### TEXT BLOCK
As the 45th president, what to do with “disastrous” Obamacare will top President-elect Donald Trump’s list of priorities.
Repeal isn’t enough. Republicans must enact a replacement that will expand access to affordable coverage, foster more competition in the healthcare marketplace and reduce long-term costs.
Speaker of the House Paul Ryan’s “A Better Way” reform agenda is the foundation of such a plan. (It has an awful lot in common with my own plan.) The GOP should spend the next two months transforming that plan into a formal bill, complete with estimates of its cost.
Most importantly, Ryan’s “A Better Way” plan would begin to equalize the tax treatment of health insurance. Employer-sponsored health benefits have long been exempt from tax. The Ryan plan would extend similar, modest tax benefits to individuals in the form of age-based refundable tax credits that consumers could apply toward the cost of a policy.
Those who choose plans that are less expensive than the credit could save the difference in a health savings account. They could use the contents to cover out-of-pocket health expenses, co-pays and the like down the line.
Because they’d control both the credit and the funds in their HSAs, they’d have a strong incentive to shop around for the best deal on care. Such consumerism could reduce overall health costs.

### TASK 1
In the text on Obamacare, what can people do with the difference if they choose a plan that costs less than the credit?
### TASK 2
Retype the part of the Obamacare text between "Most importantly, Ryan’s" and "of a policy.", inclusive.

### DATA EXTRACT
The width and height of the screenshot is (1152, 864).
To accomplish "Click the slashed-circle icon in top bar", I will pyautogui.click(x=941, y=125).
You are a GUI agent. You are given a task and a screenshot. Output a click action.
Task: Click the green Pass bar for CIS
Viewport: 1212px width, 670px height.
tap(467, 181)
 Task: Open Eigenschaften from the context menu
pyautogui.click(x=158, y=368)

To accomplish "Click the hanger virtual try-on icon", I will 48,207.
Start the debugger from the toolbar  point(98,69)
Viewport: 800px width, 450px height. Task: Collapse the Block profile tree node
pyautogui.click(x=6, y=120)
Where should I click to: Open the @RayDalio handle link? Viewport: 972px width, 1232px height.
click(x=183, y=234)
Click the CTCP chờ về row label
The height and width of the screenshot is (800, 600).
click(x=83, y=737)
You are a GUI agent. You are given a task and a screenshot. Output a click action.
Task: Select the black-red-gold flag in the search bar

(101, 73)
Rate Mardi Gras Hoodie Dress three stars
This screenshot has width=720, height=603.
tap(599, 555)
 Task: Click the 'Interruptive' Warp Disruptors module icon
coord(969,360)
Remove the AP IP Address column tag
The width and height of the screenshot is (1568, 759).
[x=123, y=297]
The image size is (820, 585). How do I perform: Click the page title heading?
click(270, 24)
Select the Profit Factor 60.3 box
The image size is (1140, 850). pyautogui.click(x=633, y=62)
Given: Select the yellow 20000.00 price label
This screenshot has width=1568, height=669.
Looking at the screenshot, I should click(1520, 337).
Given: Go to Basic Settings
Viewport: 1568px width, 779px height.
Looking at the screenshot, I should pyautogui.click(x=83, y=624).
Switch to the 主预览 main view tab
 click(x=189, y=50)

### TASK RESPONSE 1
They can save the difference in a health savings account.

### TASK RESPONSE 2
Most importantly, Ryan’s “A Better Way” plan would begin to equalize the tax treatment of health insurance. Employer-sponsored health benefits have long been exempt from tax. The Ryan plan would extend similar, modest tax benefits to individuals in the form of age-based refundable tax credits that consumers could apply toward the cost of a policy.